Model Compression: Theory, Practice, and Beyond

6 minute read

Published: April 16, 2024

Background

Given a pretrained model $f_{\theta}$ with parameters $\theta \in \mathbb{R}^D$, model compression seeks a smaller model $f_{\theta_c}$ with $\theta_c \in \mathbb{R}^{D_c}$, $D_c \ll D$, such that the drop of generalization performance is minimized:

\[\min_{\theta_c} \; \vert L (\theta_c) - L (\theta) \vert, \; \text{s.t. } \text{size} (\theta_c) \le B,\]

where the budget $B$ can be measured in parameters, FLOPs, memory, or energy. This is the model-space counterpart of dataset condensation: instead of compressing the dataset while fixing the model class, we compress the model while fixing the data distribution. The four classical families are knowledge distillation, pruning, quantization, and tensor decomposition; they are orthogonal and often combined in practice.

Knowledge Distillation

Knowledge distillation (KD) [Hinton et al. 2015] transfers knowledge from a large teacher $f_t$ to a small student $f_s$ by matching softened output distributions. With logits $z$ and temperature $T$, define $\sigma_T (z) = \text{softmax} (z / T)$. The student is trained with

\[L_{KD} = (1 - \lambda) \, \text{CE} (y, \sigma_1 (z_s)) + \lambda T^2 \, \mathcal{D}_{KL} (\sigma_T (z_t) \vert\vert \sigma_T (z_s)).\]
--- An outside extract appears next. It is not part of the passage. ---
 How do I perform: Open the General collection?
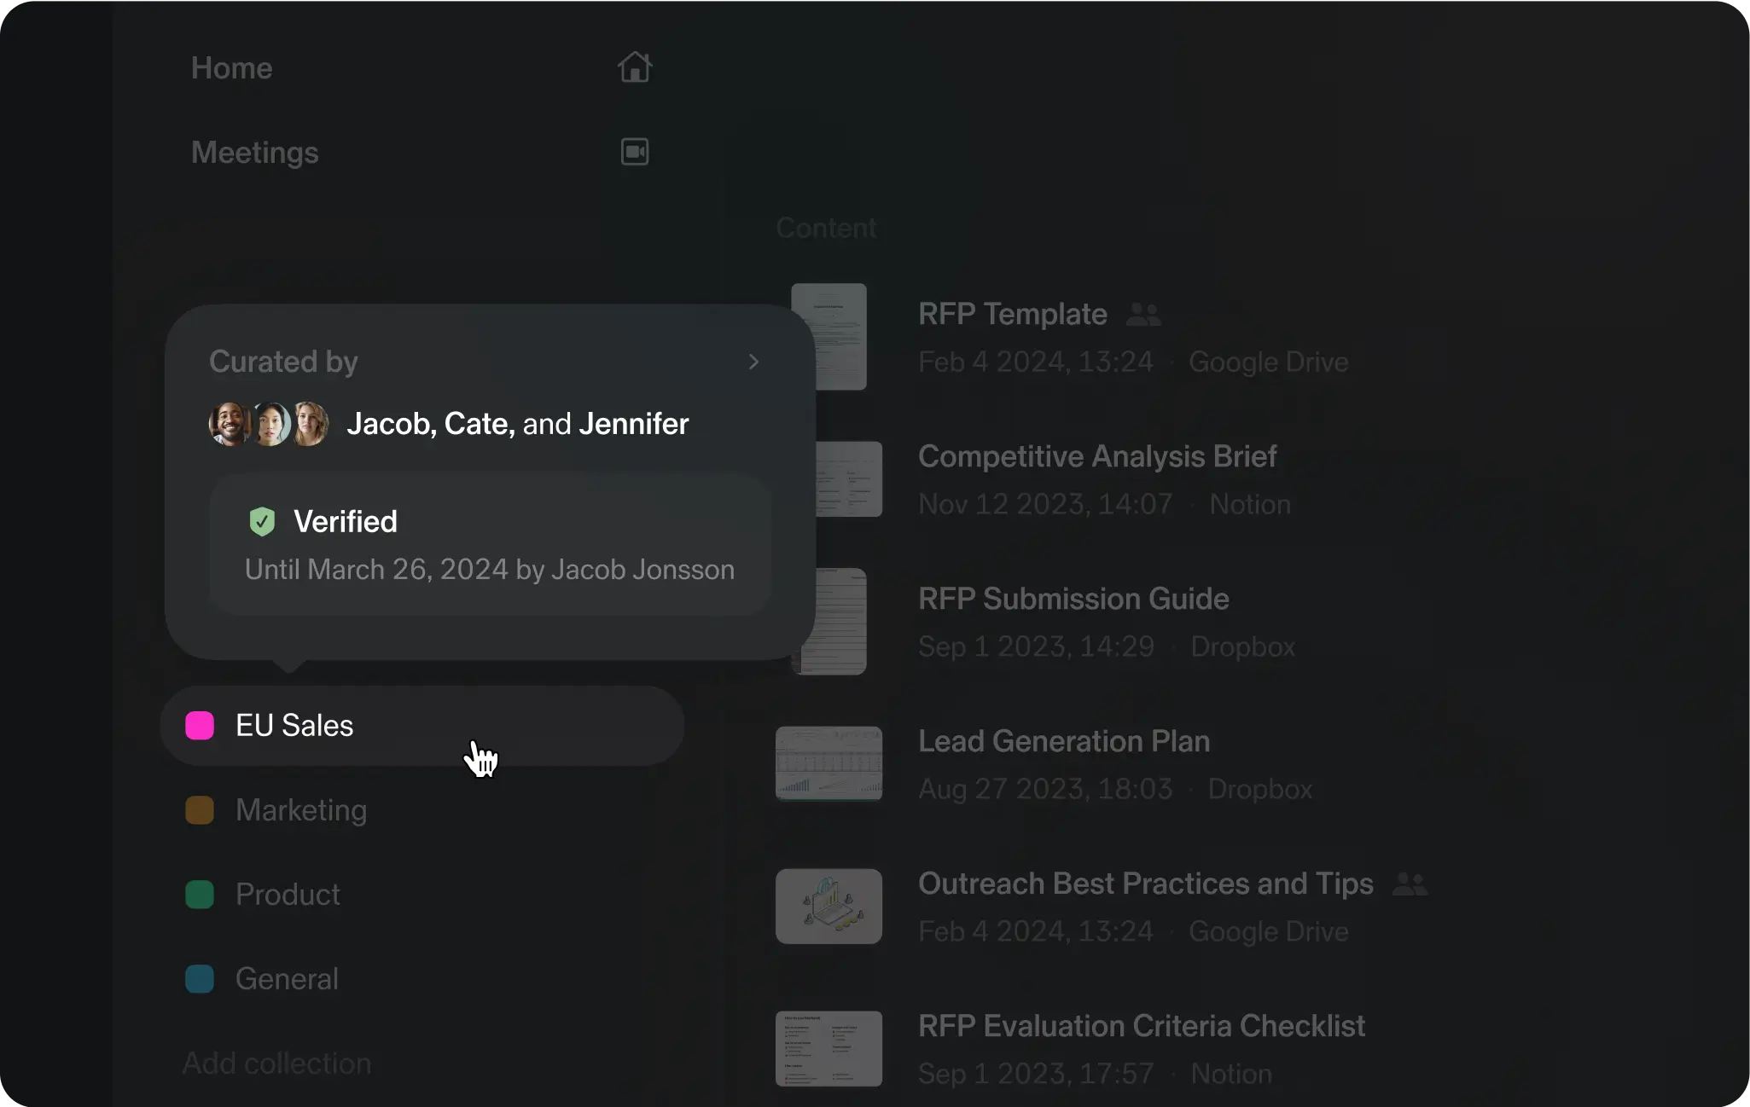(286, 978)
The factor $T^2$ keeps the gradient magnitude of the soft term comparable to the hard term. Beyond logits, one can match:

Intermediate features (FitNets) [Romero et al. 2015]: $L_{hint} = \vert\vert \phi_t (x) - r (\phi_s (x)) \vert\vert^2$, where $r$ is a learned regressor aligning dimensions.
Attention maps [Zagoruyko et al. 2017]: match spatial attention $\sum_c \vert A_c \vert^2$ of teacher and student.
Relations between samples [Park et al. 2019]: match pairwise distances/angles $\psi (x_i, x_j)$ instead of individual outputs, i.e., distill the geometry of the feature space rather than the features themselves.
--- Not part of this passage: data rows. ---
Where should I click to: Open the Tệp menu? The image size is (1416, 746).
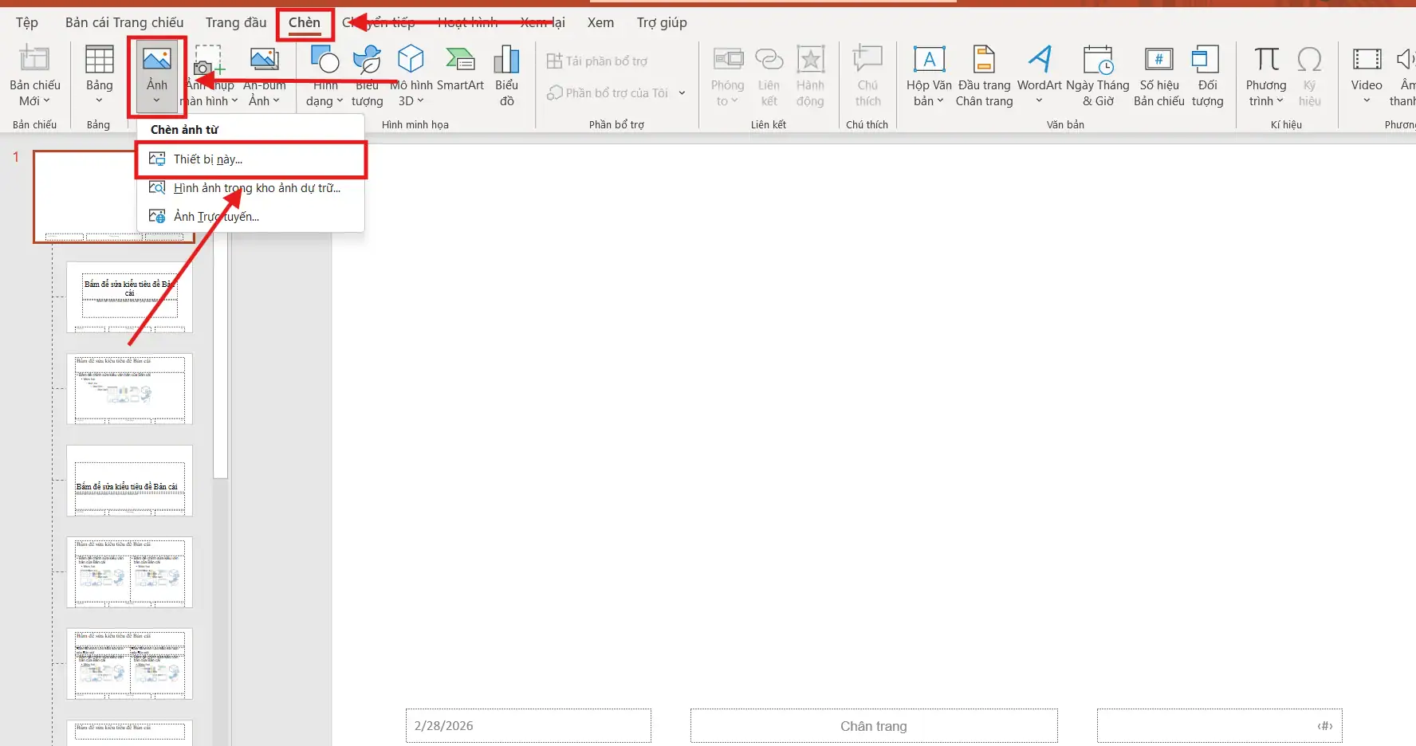tap(26, 22)
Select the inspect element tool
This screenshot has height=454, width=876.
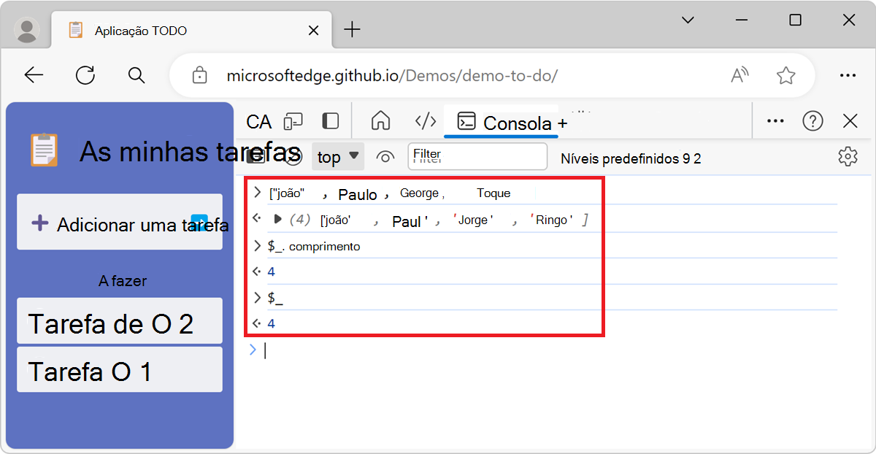click(x=258, y=121)
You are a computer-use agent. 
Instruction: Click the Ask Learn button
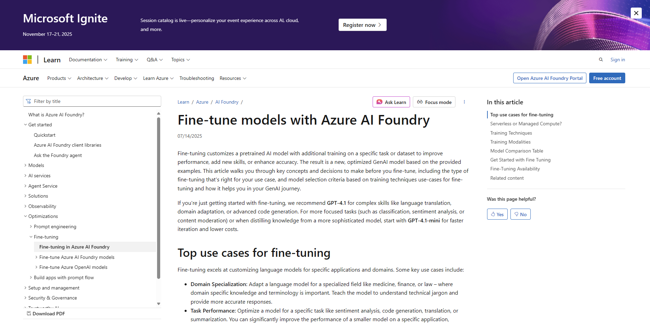click(391, 102)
Note the structural similarity with distribution-oriented dataset condensation: both minimize a discrepancy between two representations of the same data, only the optimization variable differs (student weights vs. synthetic samples).

Model Pruning

Pruning removes parameters by applying a binary mask $\mathbf{m} \in \lbrace 0, 1 \rbrace^D$:

\[\min_{\mathbf{m}, \theta} \; L (\theta \odot \mathbf{m}), \; \text{s.t. } \vert\vert \mathbf{m} \vert\vert_0 \le k.\]

This is a combinatorial problem; all practical methods are heuristics for scoring the saliency of each weight.

Magnitude pruning [Han et al. 2015]: saliency $s_i = \vert \theta_i \vert$; iteratively prune and fine-tune. Simple and still a strong baseline.
Hessian-based pruning (Optimal Brain Damage / Surgeon) [LeCun et al. 1990, Hassibi et al. 1993]: second-order Taylor expansion of the loss gives $\delta L \approx \frac{1}{2} \theta_i^2 H_{ii}$ (OBD, diagonal approximation), or the exact rank-one update $\delta L = \frac{\theta_i^2}{2 [H^{-1}]_{ii}}$ (OBS).
Lottery Ticket Hypothesis [Frankle et al. 2019]: a randomly initialized dense network contains a sparse subnetwork (“winning ticket”) that, trained in isolation from the original initialization, matches the dense accuracy.
Pruning at initialization: SNIP [Lee et al. 2019] uses connection sensitivity $\vert \theta_i \cdot \nabla_{\theta_i} L \vert$; GraSP [Wang et al. 2020] preserves gradient flow via the Hessian-gradient product; SynFlow [Tanaka et al. 2020] is data-free and avoids layer collapse.

Structured pruning removes entire neurons/channels/heads instead of individual weights, trading a worse accuracy-sparsity frontier for actual hardware speedup. For an exact (but expensive) formulation of pruning as a polynomial optimization problem, see the ReLU network pruning section of my POP post.

Interactive illustration: magnitude pruning

A small MLP (1-24-24-1) is trained in your browser to fit a 1D function (gray curve: target; blue curve: network output). Drag the slider to prune the smallest-magnitude weights — the fit survives surprisingly high sparsity, then collapses.

sparsity = 0%

training...

Quantization

Quantization maps full-precision weights/activations to a low-bit grid. The uniform affine quantizer with scale $s$, zero-point $z$, and bit-width $b$ is

\[Q (x) = s \cdot \bigg(\text{clip} \bigg(\bigg\lfloor \frac{x}{s} \bigg\rceil + z, \; 0, \; 2^b - 1\bigg) - z\bigg).\]

Two regimes:

Post-training quantization (PTQ): quantize a trained model using a small calibration set to fit $(s, z)$ per tensor or per channel; no retraining. Works well down to 8 bits, degrades below.
Quantization-aware training (QAT): insert fake-quantization in the forward pass and train through it. The rounding operator has zero gradient almost everywhere, so one uses the straight-through estimator (STE) [Bengio et al. 2013]: $\frac{\partial Q(x)}{\partial x} \approx \mathbf{1}{\lbrace x \in [x{\min}, x_{\max}] \rbrace}$.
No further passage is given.